Les eaux sales tourbillonnent autour de tombes de marbre dans la crypte du XIIe siècle de la Basilique Saint-Marc, qui…

Les eaux sales tourbillonnent autour de tombes de marbre dans la crypte du XIIe siècle de la Basilique Saint-Marc, qui a subi d’importants dommages lors de l' »acqua alta », la marée exceptionnelle qui a balayé Venise mardi soir.

Les pompes tournent sans arrêt pour évacuer l’eau de mer autour de l’autel et sous les arches de pierre rose et blanche, sous le regard attristé et irrité des gardiens du monument historique.

« Il y en a pour des millions d’euros de dégâts », prévoit Carlo Alberto Tesserin, procurateur (administrateur) en chef du monument historique.

« Nous avions dit l’année dernière que la Basilique vieillissait de 20 ans à chaque marée haute mais cela risque d’être beaucoup plus encore pour celle-ci », a-t-il déclaré à l’AFP.

La marée, d’une intensité exceptionnelle, qui a touché la Sérénissime a culminé à 1,87 mètre mardi soir, obligeant les touristes à se faufiler dans l’obscurité à travers les eaux dont le niveau montait rapidement.

Il s’agit de la deuxième plus haute « acqua alta » enregistrée à Venise depuis le début des relevés en 1923, derrière celle du 4 novembre 1966 (1,94 mètre).

Alors que les vents fouettaient les vagues sur la célèbre place, transformée en lac, les eaux s’engouffraient dans la Basilique avec une force « jamais vue auparavant, pas même lors de l’inondation de 1966 », raconte M. Tesserin.

Découragé, il déplore le fait que les avertissements lancés il y a un an, à l’occasion d’une précédente « acqua alta », n’aient pas été entendus.

Les eaux usées et les rats noyés flottaient mercredi dans les ruelles de la cité lacustre submergée, ont constaté des journalistes de l’AFP.

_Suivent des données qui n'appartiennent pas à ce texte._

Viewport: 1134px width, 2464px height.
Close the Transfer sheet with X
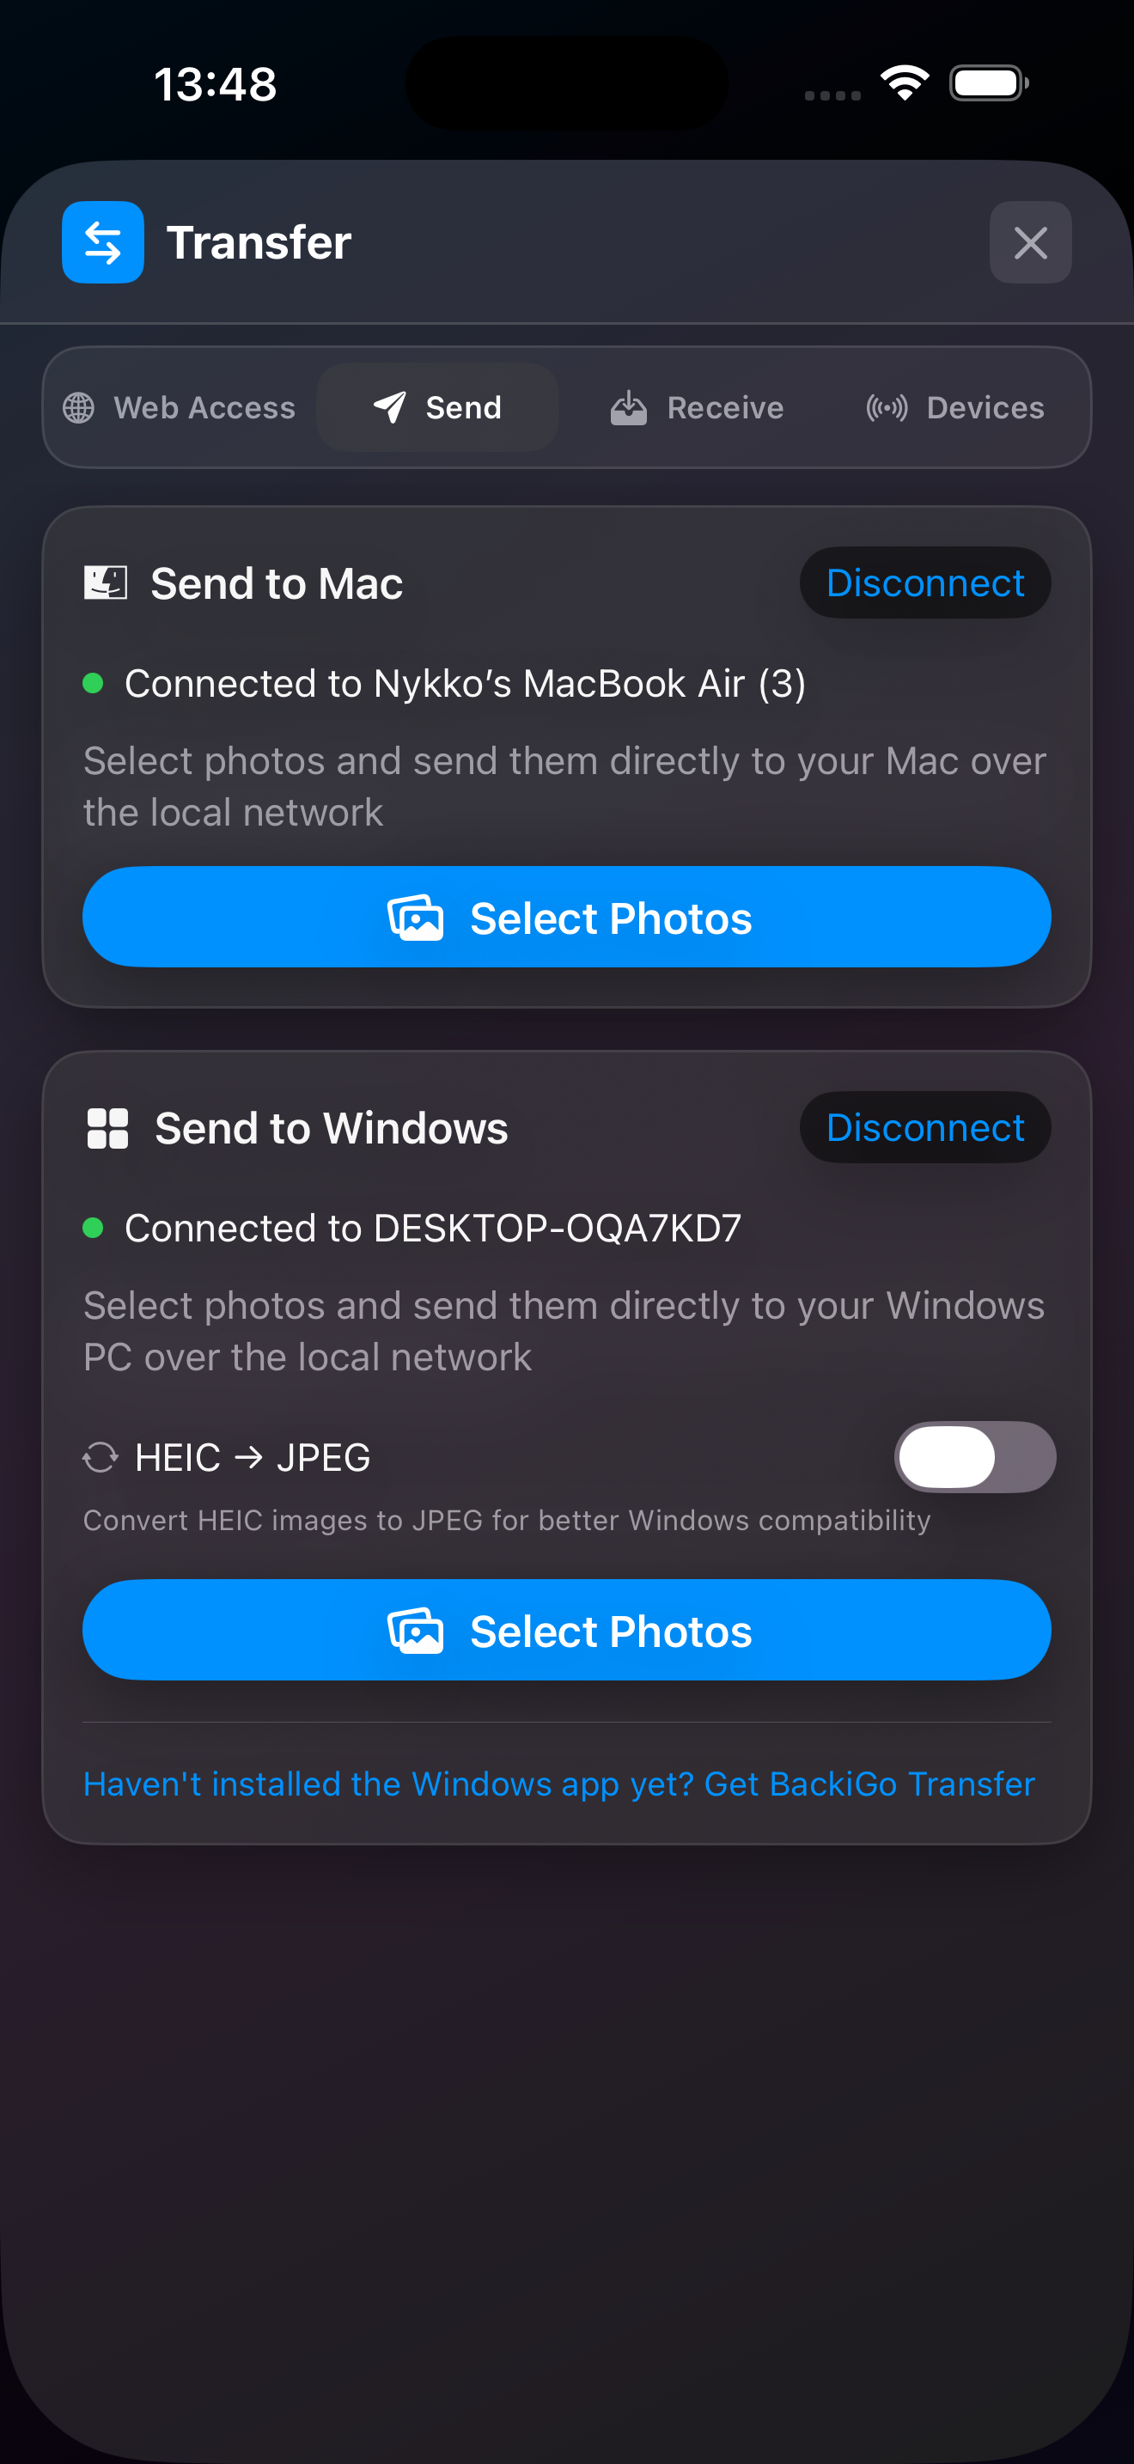[1030, 242]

Des milliers de touristes affluent chaque jour vers la basilique, contemplant les mosaïques dorées qui ornent ses majestueuses coupoles ou s’arrêtant devant la tombe de Saint-Marc.

Situé dans l’une des zones les plus basses de la ville, l’édifice de style byzantin –érigé en 828 et reconstruit après un incendie en 1063–, est particulièrement vulnérable lorsque le niveau des flots s’élève.

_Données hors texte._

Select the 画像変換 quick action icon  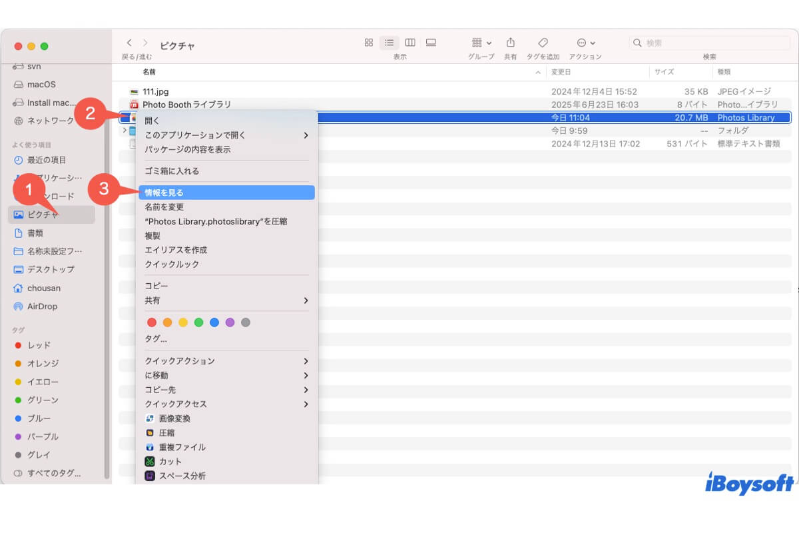[x=150, y=418]
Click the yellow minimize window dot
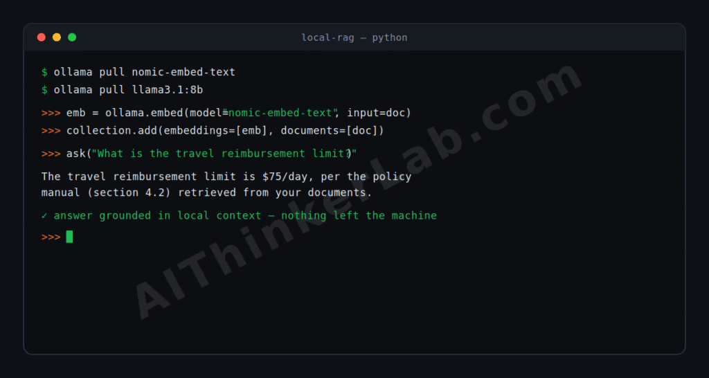 (x=57, y=37)
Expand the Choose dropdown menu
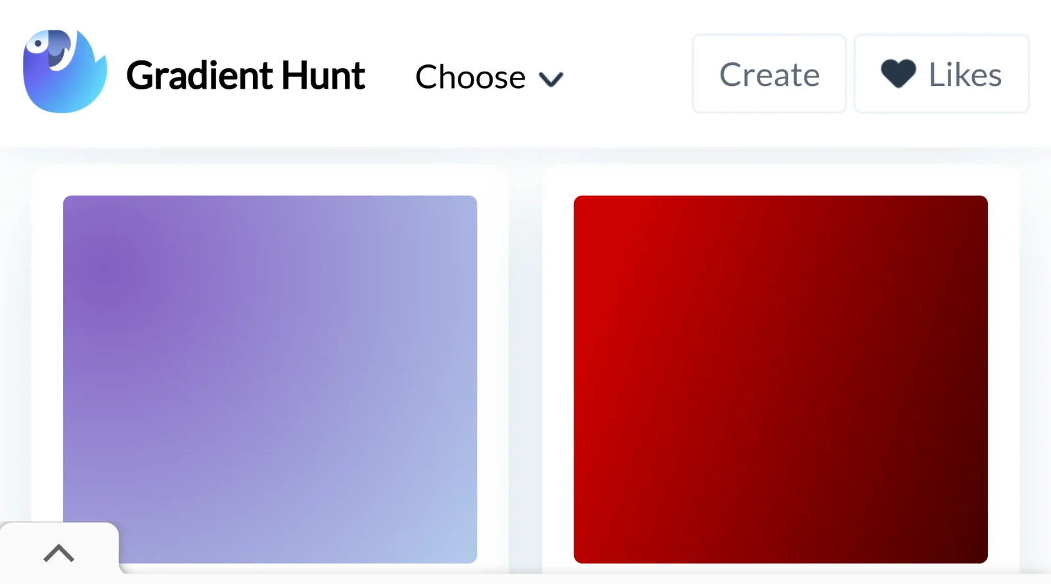This screenshot has height=584, width=1051. point(489,77)
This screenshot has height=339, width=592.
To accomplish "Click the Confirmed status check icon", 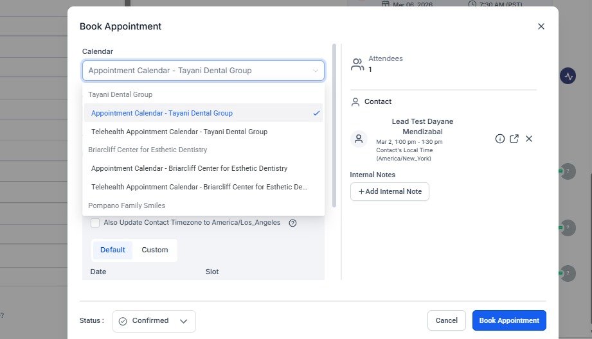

« Les dégâts que nous voyons aujourd’hui ne sont rien comparés à ceux à l’intérieur des murs. Le sel entre dans le marbre, dans les briques, partout », explique M. Tesserin. « Les experts ont largement prévenu des dangers, mais ils n’ont pas été écoutés « , déplore-t-il.

– « La Sérénissime s’enfonce » –

Le ministre italien de la Culture, Dario Franceschini, a annoncé que le gouvernement allait débourser une somme, encore indéterminée, pour aider à préserver la Cité des Doges, inscrite sur la liste du patrimoine mondial de l’Unesco en 1987.

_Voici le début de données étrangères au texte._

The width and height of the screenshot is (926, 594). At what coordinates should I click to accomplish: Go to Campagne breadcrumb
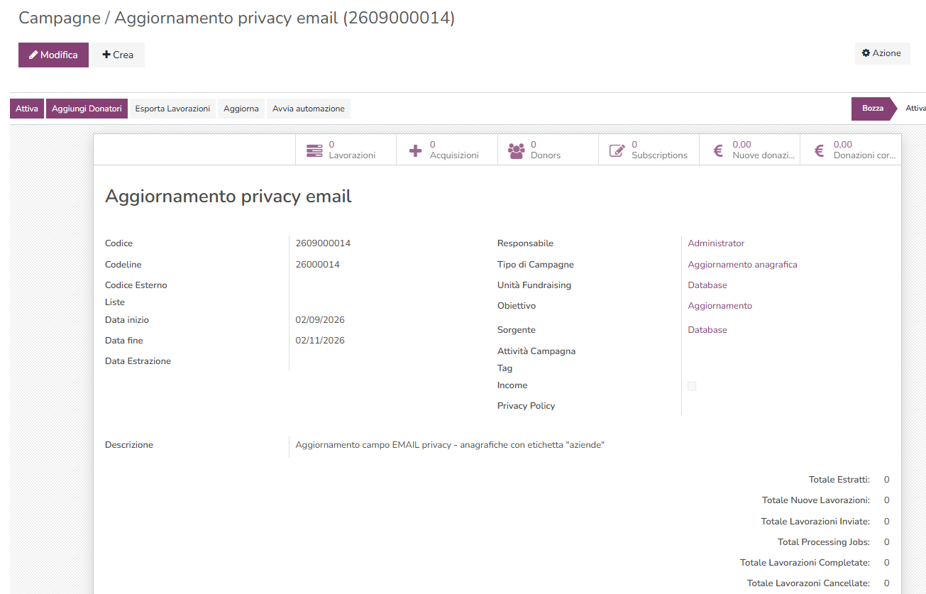click(60, 18)
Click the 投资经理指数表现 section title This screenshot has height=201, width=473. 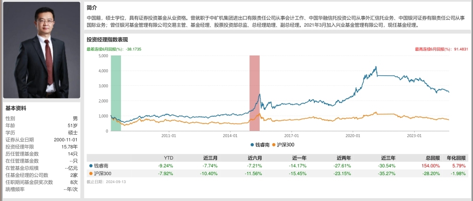pos(107,39)
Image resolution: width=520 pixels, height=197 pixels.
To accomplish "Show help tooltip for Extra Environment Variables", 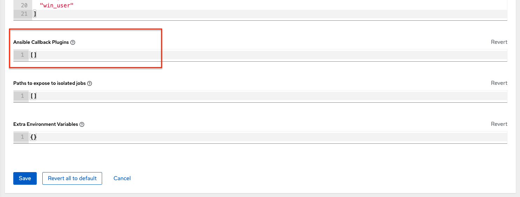I will pyautogui.click(x=82, y=124).
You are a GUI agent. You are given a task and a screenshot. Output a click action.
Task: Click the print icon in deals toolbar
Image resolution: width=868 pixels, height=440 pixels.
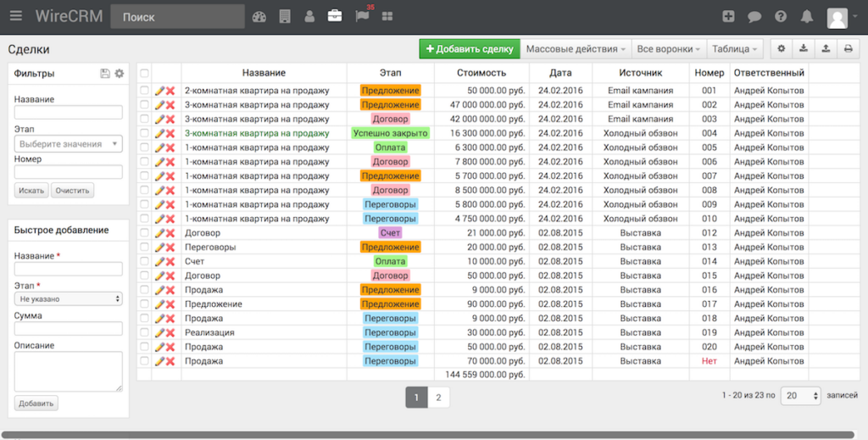pos(848,49)
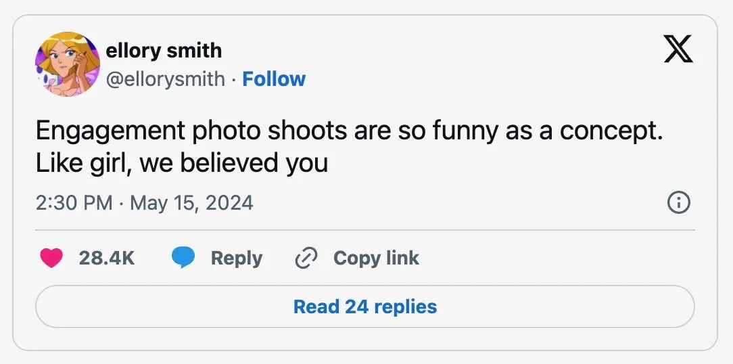Select the Copy link text
The height and width of the screenshot is (364, 733).
[376, 258]
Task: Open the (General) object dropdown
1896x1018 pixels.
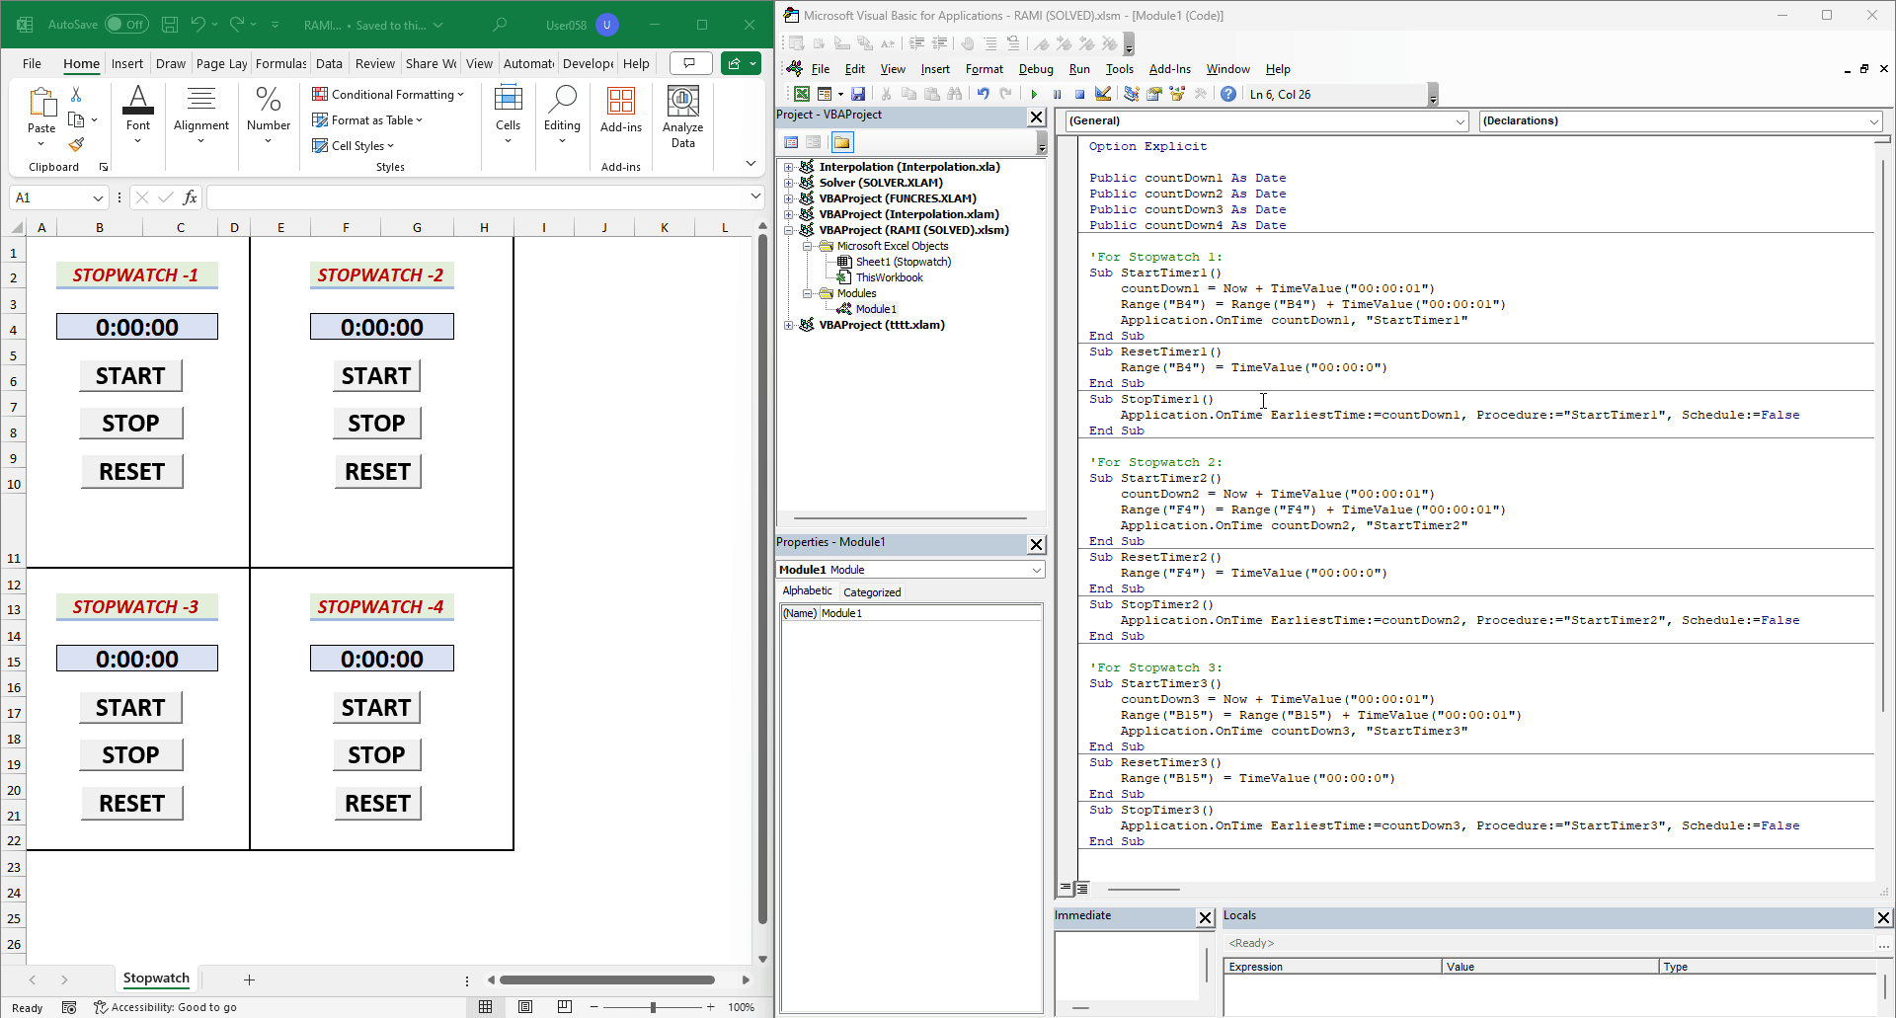Action: tap(1460, 121)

La ville repose sur des millions de pilotis, enfoncés dans la boue jusqu’à atteindre un sol plus solide, et qui soutiennent ses palais et maisons.

Mais l’élévation du niveau de la mer et la circulation incessante des navires de croisière ont contribué à ronger les marais et les bancs de boue environnants. La Sérénissime, qui s’enfonce peu à peu, est donc plus vulnérable aux caprices de l’Adriatique.

Un vaste projet d’infrastructure appelé MOSE (acronyme de Module expérimental électromécanique, et signifiant Moïse en italien) est en cours depuis 2003 pour la protéger, mais il a connu des dépassements de coûts, des scandales de corruption et des retards.

Le projet consiste à installer 78 digues flottantes qui se lèveraient pour fermer la lagune en cas de montée de la mer mais une récente tentative pour tester une partie du dispositif a provoqué des vibrations inquiétantes et les ingénieurs ont découvert que des pièces étaient rouillées.

« Soit nous avons besoin du MOSE pour fonctionner, et alors nous devons savoir dès maintenant s’il fonctionne, soit c’est un autre projet qu’il faut mettre place », explique M. Tesserin.

Alors que les agents de la protection civile vérifiaient l’état de la crypte à la recherche de dommages, et que des équipes de volontaires s’employaient à évacuer les eaux du sol en mosaïque de la basilique, le procurateur s’est dit « inquiet face au risque quotidien d’inondation importante ».

« Il y a une autre acqua alta ce soir, et d’autres sont prévues pour les jours à venir. Pour que Venise survive, nous devons agir dès maintenant ».